======== Data in this exercise
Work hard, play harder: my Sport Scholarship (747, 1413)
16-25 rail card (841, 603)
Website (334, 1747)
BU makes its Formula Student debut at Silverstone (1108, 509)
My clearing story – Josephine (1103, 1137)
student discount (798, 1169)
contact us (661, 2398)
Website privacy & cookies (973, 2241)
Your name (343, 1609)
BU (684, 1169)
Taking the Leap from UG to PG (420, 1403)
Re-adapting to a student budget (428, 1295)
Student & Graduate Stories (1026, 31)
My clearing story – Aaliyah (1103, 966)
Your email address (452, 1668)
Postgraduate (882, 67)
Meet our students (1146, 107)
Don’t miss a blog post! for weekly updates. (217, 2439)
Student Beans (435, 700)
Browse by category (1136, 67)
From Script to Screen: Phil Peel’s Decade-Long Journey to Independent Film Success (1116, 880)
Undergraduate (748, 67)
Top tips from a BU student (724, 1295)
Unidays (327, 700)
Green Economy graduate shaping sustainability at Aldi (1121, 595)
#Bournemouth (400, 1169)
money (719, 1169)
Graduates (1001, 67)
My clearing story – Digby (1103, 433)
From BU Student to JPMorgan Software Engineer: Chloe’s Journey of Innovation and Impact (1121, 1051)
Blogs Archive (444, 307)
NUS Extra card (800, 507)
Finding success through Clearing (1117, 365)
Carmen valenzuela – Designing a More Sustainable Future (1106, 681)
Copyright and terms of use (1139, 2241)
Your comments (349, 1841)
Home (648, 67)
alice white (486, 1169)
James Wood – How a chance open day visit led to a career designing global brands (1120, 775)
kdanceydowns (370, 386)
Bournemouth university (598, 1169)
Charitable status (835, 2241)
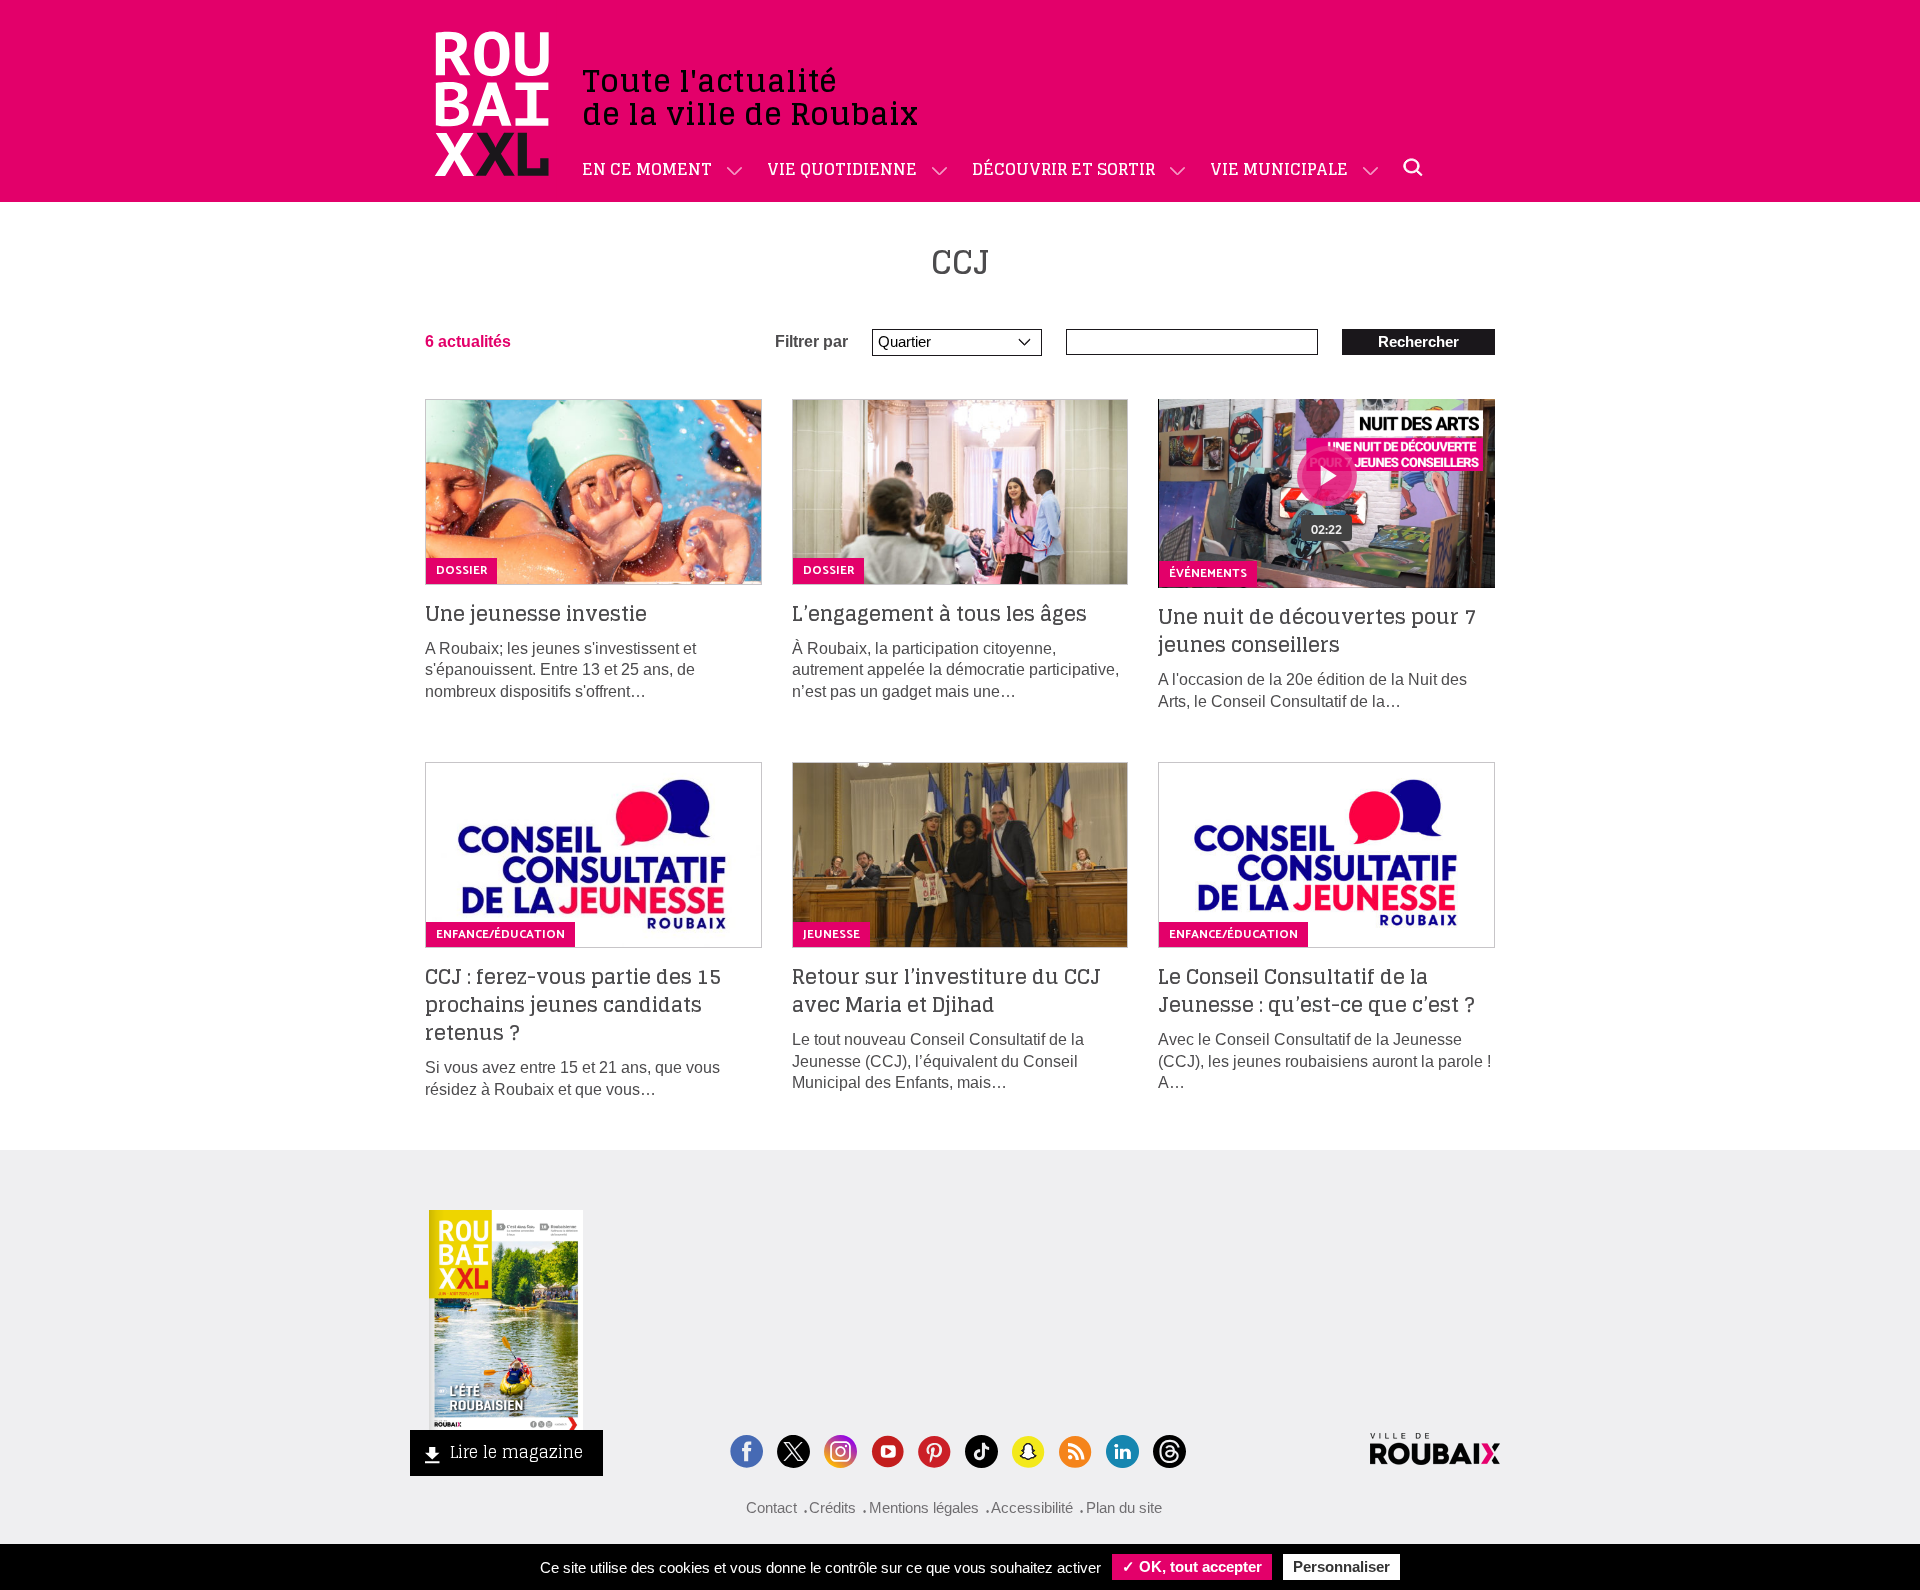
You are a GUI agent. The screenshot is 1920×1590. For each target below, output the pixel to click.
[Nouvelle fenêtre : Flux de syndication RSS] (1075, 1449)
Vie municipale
================
### Task prompt:
Read the entries above, then pull out the lines that include "story".

### Answer space:
My clearing story – Josephine (1103, 1137)
My clearing story – Aaliyah (1103, 966)
My clearing story – Digby (1103, 433)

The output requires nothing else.